Hay personas que cuando vuelven de las vacaciones a su ciudad, aún se pasan un par de semanas caminando con chancletas por el asfalto, llevando en el metro esas camisas floreadas que vestía con impunidad en la playa y luciendo las pulseritas del veraneo en la oficina. Igual que desaparece el bronceado, desaparecen esos disfraces de vacaciones, que resultan algo ridículos cuando se arrastran en la vida cotidiana. Es triste cuando ese rasgo tan humano de no acertar a ubicarse de manera rápida en las nuevas condiciones afecta también a los medios. Desgraciadamente no hay tiempo para prolongar el veraneo informativo. Durante esa pereza vacacional es más fácil colar la manipulación grosera, así que a toda prisa nos toca desveranear.

Si nos fijamos con atención, descubriremos que el verano es la estación del año donde más gente se muere. Unos dicen que es por el calor, otros porque al acabar el curso escolar se reproduce la costumbre de acabar también con el curso vital. Pero es preferible no sacar conclusiones precipitadas que los datos no avalen. Lo cierto es que el verano es la estación perfecta para hacer la guerra. Lo hemos vuelto a ver los días pasados, desde Ucrania a Gaza y hasta los desiertos fronterizos de Siria e Irak. El buen tiempo parece animar a los generales, y en el otro campo de batalla de cualquier guerra, que es el de la percepción pública de esa guerra, se extiende una relajación sorprendente. Vaya, qué matanza tan tremenda, me daré otro bañito en la piscina, parece resumir al espectador medio.

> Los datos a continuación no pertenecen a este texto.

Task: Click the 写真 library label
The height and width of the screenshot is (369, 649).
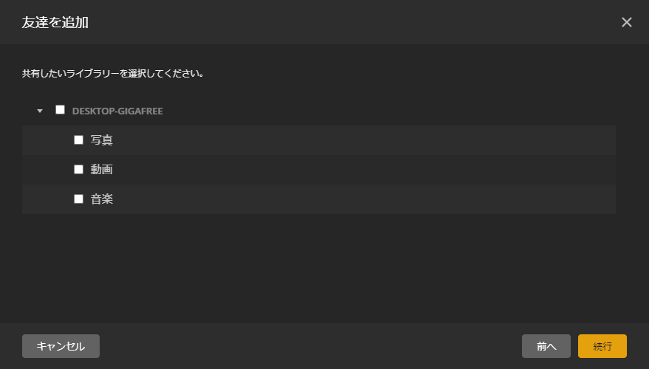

Es imposible hacerse ilusiones y contemplar la guerra como fenómeno estacional que terminará con la vuelta al trabajo. Tenemos unas irrefrenables ganas de matarnos los unos a los otros y siempre se encuentran excusas estupendas durante todo el año. Pero no está de más apreciar la sabrosa capacidad del verano para convertir en protagonistas de la guerra a los manifiestos, las recogidas de firmas, las declaraciones de unos y de otros y dejar en segundo plano a los muertos, los escudos humanos y los exiliados y desplazados masivos. Volver a ver los efectos de la indignidad de los líderes políticos y religiosos sobre las personas es como volver a casa tras las vacaciones.